Biochemical and immunological characterization of α‐amylase isoenzymes of Araucaria araucana

Seven α‐amylase isoenzymes present in quiescent seeds of the South American conifer Araucaria araucana were purified by affinity chromatography and partially characterized. The molecular masses of these isoenzymes were 45.7, 47.0, 50.2, 51.2, 52.0, 53.5 and 55.2 kDa. The two main isoforms were separated from each other and from the rest of the isoenzymes by anion‐exchange chromatography using a linear gradient of 0 to 0.6 M NaCl and slightly different CaCl 2 concentrations. All isoenzyme bands stained with periodic acid/dansylhydrazine, suggesting that they are glycoproteins.

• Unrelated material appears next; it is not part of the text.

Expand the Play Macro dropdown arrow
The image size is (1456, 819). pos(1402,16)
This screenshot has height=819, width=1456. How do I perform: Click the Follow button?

Electroblotting of the isoenzymes onto polyvinylidene difluoride membranes allowed determination of the amino acid composition and NH 2 ‐terminal sequence of the 53.5‐, 50.2‐and 47.0‐kDa isoenzymes. Amino acid compositional analysis demonstrated that these enzymes are rich in glycine, aspartic acid/asparagine, alanine, serine, proline and glutamic acid/glutamine. The NH 2 ‐terminal sequences of the three isoenzymes are identical. Comparison of the amino acid compositions and the NH 2 ‐terminal sequence of these isoenzymes with the cereal and Vigna radiata α‐amylases demonstrated that there is no relation between them. However, polyclonal antibodies generated against barley α‐amylase cross‐reacted with all the A . araucana α‐amylases. Peptide mapping analysis of the isoenzymes using cyanogen bromide suggests that there are genetic differences between them.